I know what you're thinking – stem cells – the latest in the struggle between science and society on so many levels. If we can only replace our worn out stem cells with young, happy ones, then aging will be a thing of the past. Provided we can do this research at all, of course, given all the `ethical dilemmas'. Some of you, reading this, may live in far away, forward-thinking countries, like California, where stem cell research is encouraged and promoted, because it holds the promise of making people fabulously wealthy – and solving the problems of aging. Others know that the research on stem cells is ethically problematic, because human blastocysts are apparently precious life forms that should be allowed to enjoy their existence in tanks of liquid nitrogen. But that isn't what we're talking about here. The most likely outcome of stem cell research is that we may well find ways to treat important diseases, but we're not going to make people live forever.
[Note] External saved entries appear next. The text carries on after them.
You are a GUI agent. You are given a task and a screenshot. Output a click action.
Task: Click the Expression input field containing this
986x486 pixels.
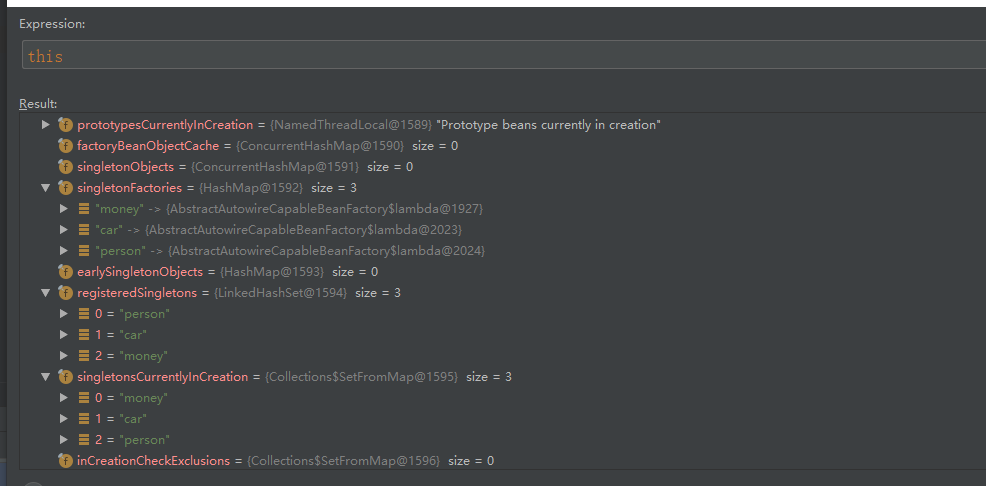pos(503,55)
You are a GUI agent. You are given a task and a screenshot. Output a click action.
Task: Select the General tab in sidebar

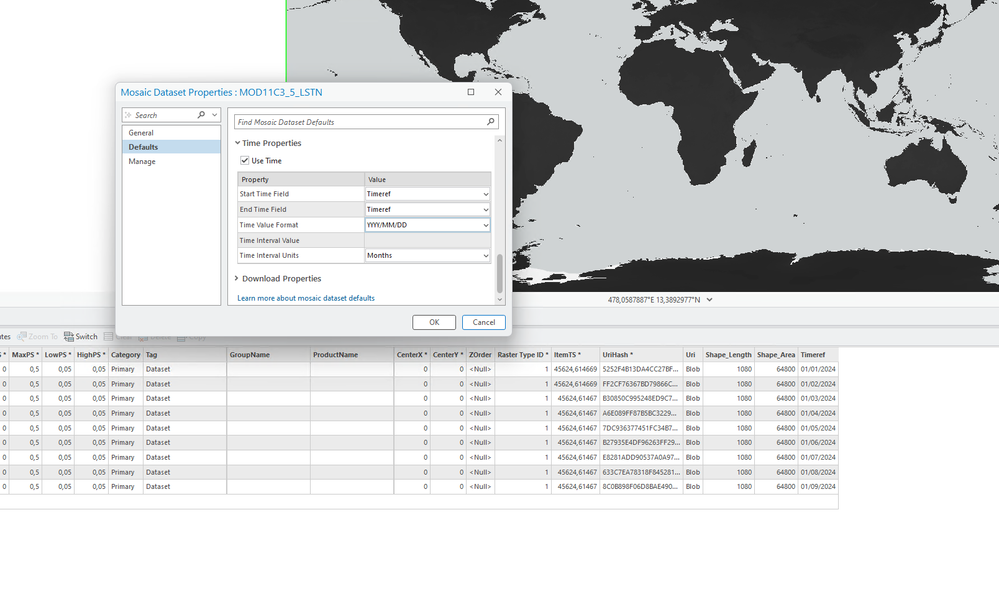(141, 133)
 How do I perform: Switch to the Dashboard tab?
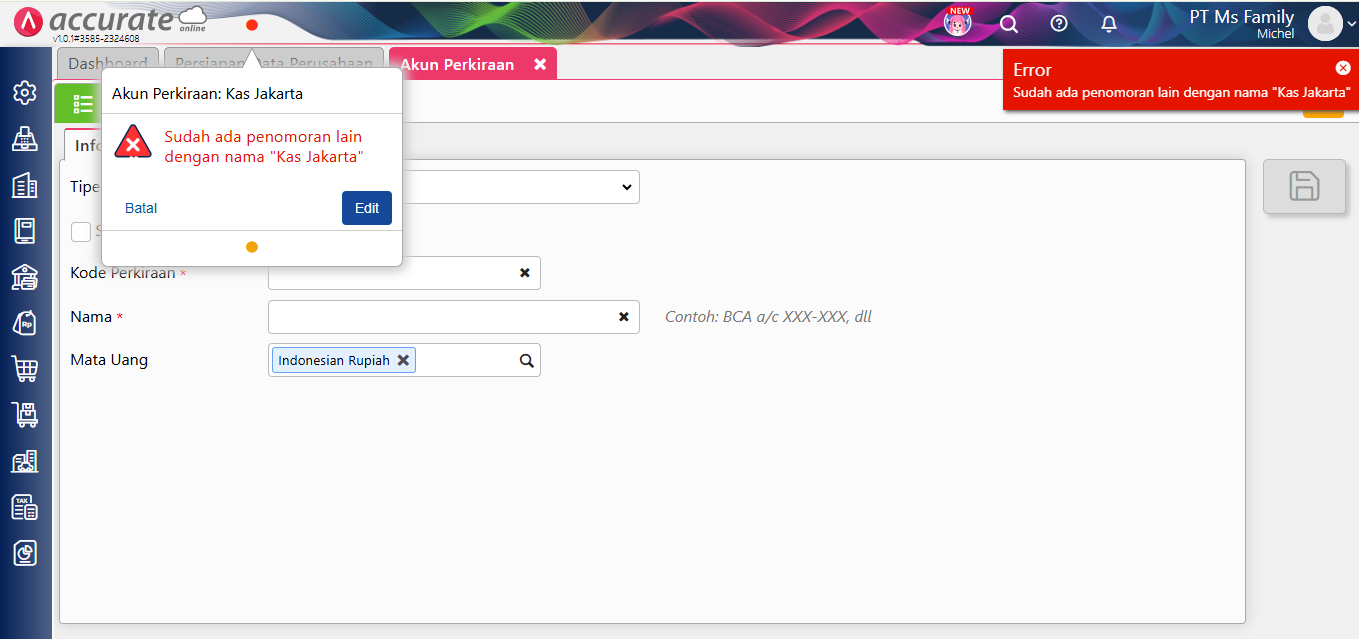(x=108, y=64)
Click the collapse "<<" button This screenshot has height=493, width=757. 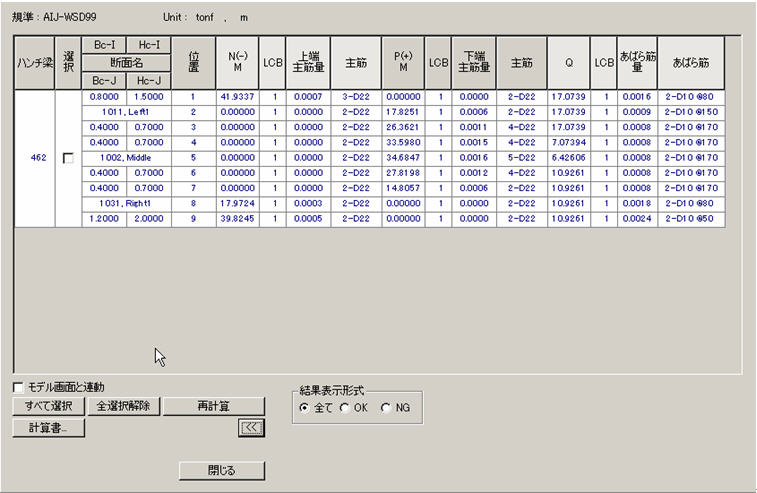click(250, 428)
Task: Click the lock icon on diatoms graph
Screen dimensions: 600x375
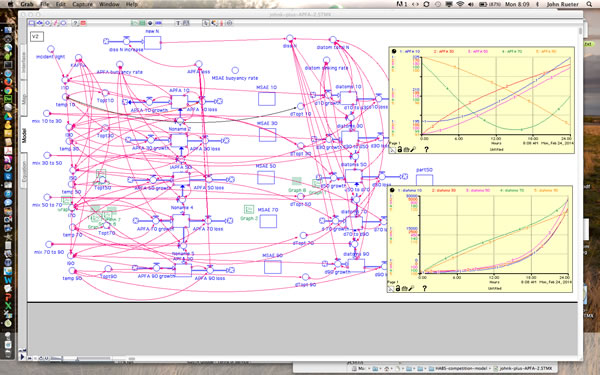Action: pyautogui.click(x=398, y=288)
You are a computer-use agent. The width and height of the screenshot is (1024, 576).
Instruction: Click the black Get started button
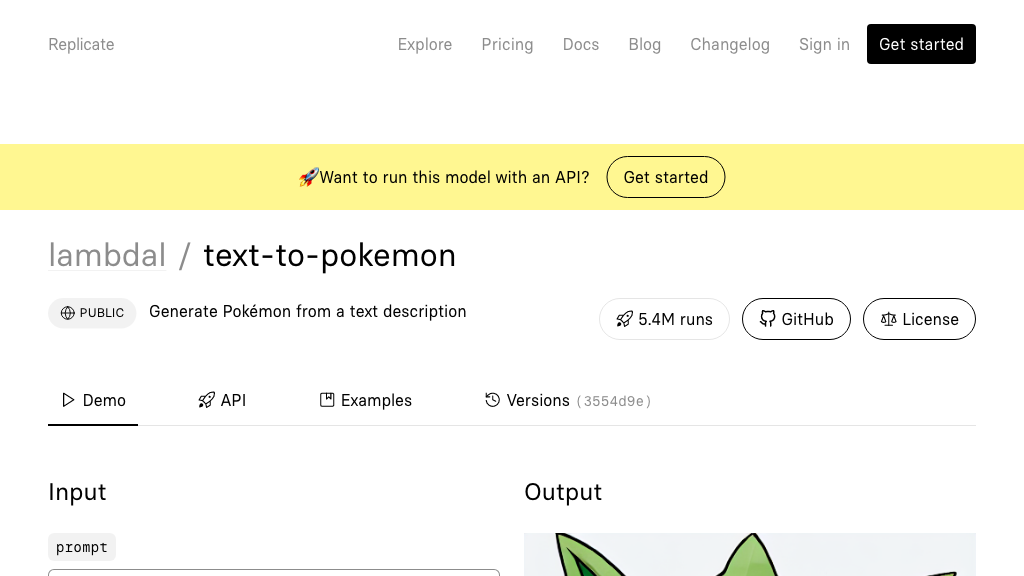point(921,44)
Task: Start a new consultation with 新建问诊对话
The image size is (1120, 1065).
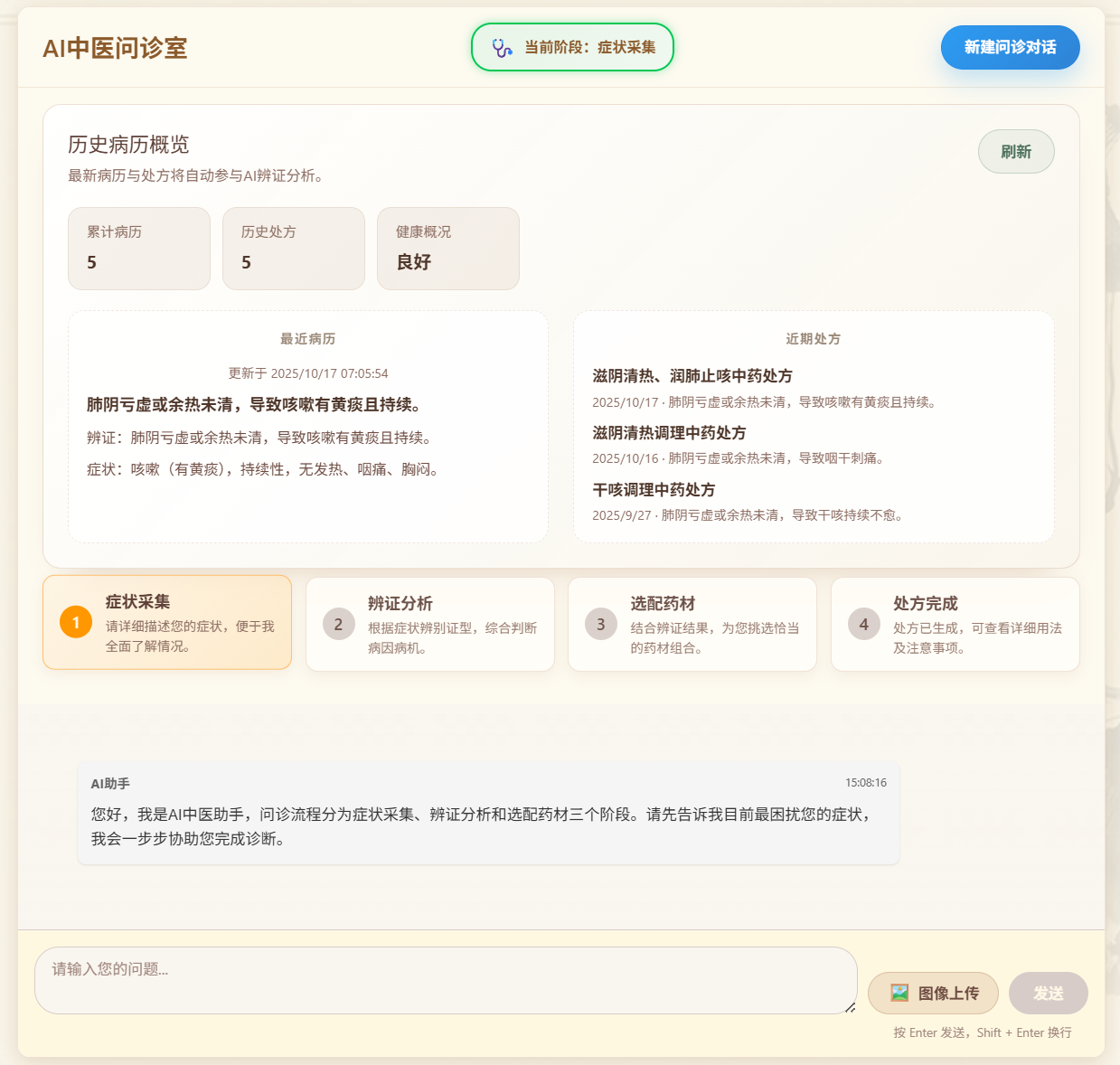Action: [x=1010, y=47]
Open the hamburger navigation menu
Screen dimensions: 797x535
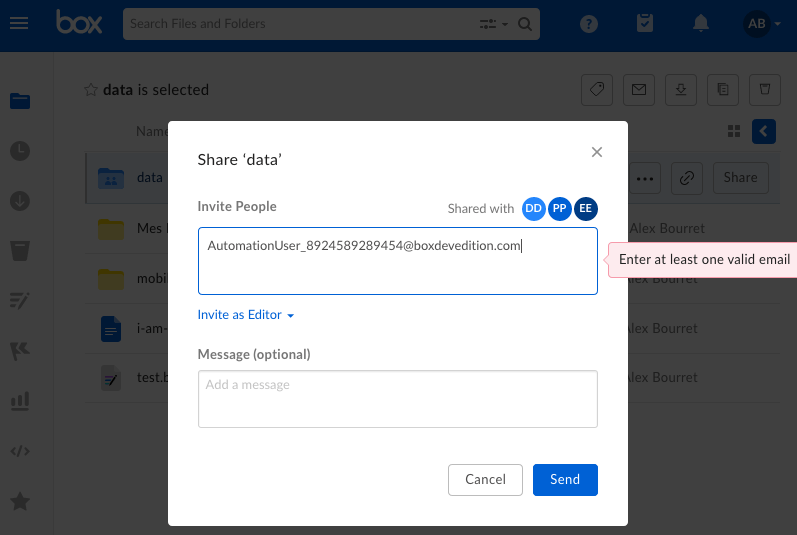click(19, 23)
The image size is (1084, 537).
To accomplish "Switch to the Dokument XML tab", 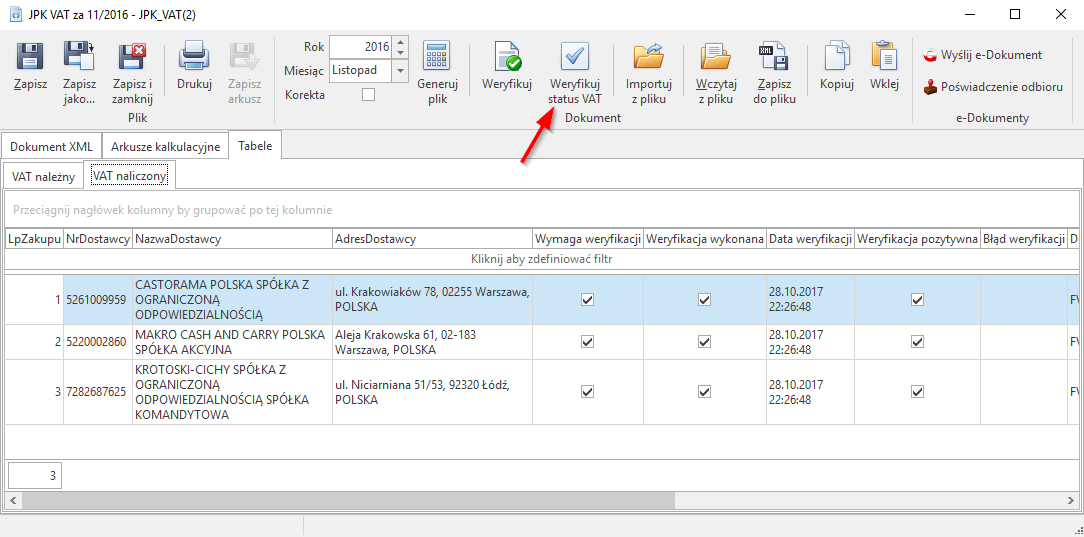I will (x=51, y=147).
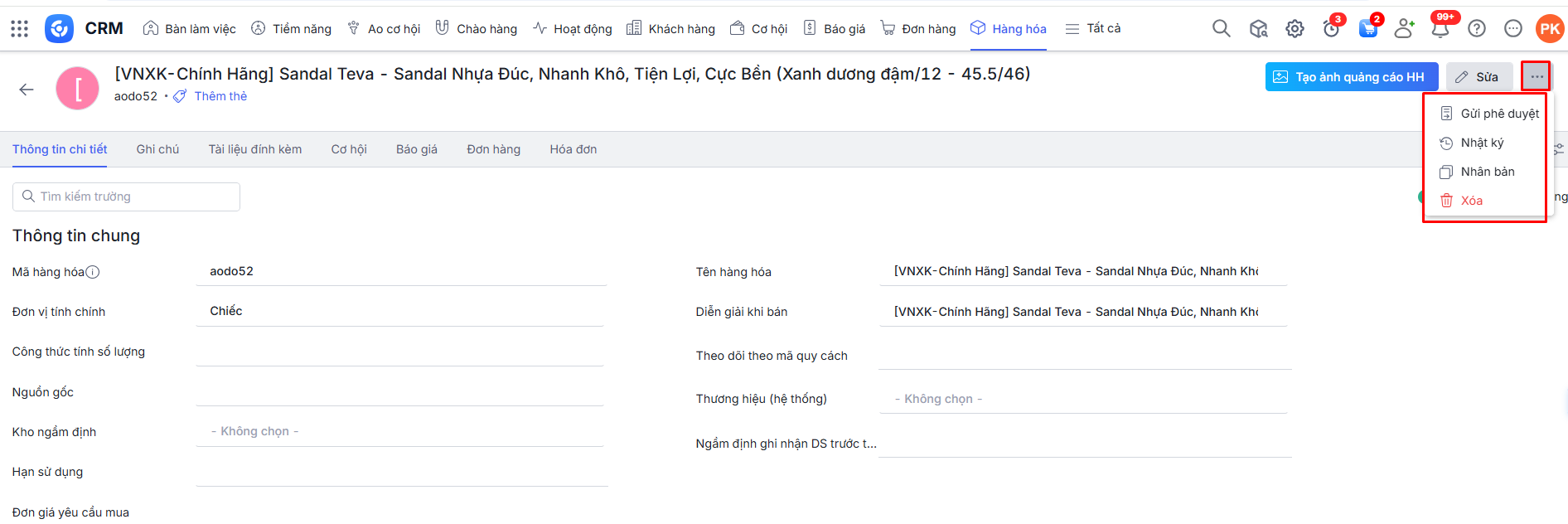Screen dimensions: 1568x524
Task: Click the Thêm thẻ link
Action: tap(220, 96)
The more we hype it, the more disappointed the public will be when we only cure diabetes or degenerative neurological disease – of course, if we cure wobbly neck skin, everyone will be ecstatic. Meanwhile, aging research is making amazing strides in other arenas. Manipulation of genes with cool names like Methuselah (named after Methuselah Jones), and less cool names like p66SHC (named after p66SHC Jones) gives us flies and mice that live to extraordinarily old age, or at least get fewer wrinkles. And they don't become grasshoppers, either. We can't manipulate these genes in you and me, however, but we can eat fish oil. And, by the way, if you think that stem cells are fraught with discussions of ethical dilemmas, wait until someone proposes to make kids who don't get old!

The second parable, by contrast, gives us an alternative perspective. The carriage was constructed so perfectly that no one part wore out before any other part. From an engineering perspective this might be considered challenging. But we can at least imagine a well-built car that is maintained by a team of expert mechanics (I'm having some trouble imagining expert carriage mechanics in my neighborhood – actually, I'm having trouble imagining expert car mechanics in my neighborhood, but that's my problem) well into what would be its old age, and humming along just fine until one day it breaks down and just can't be fixed any more, long after any other car would be off the road.

Perhaps this marvelous carriage is what we might best hope for, not only for our cars (yes, please!) but also for ourselves. Quality of life, good health, a full range of activity both physical and intellectual, until the hour of our demise. A consummation, devoutly to be wished (to coin a phrase) indeed. And this is something we can offer the public. Not a cure for aging, but a long, productive life free of degenerative disease. Some day.

I'll admit it, I'd prefer a sort of immortality: I imagine a distant future where we park our identities and our consciousness until a set time (as we do each night, but longer), when we wake up decades or centuries later, look around a bit, and then set the clock for the next wake-up time before going back to sleep. I'd love to find out what happens down the road, what new things we'll learn, where we'll go. And if there are still reality television shows (in which case I'll just go back to sleep). But barring that fantasy, the goal of living as marvelous carriages seems like a pretty good deal. There is mostly likely a limit on how many tomorrows we can attain, but making them good ones is something we might be able to pull off.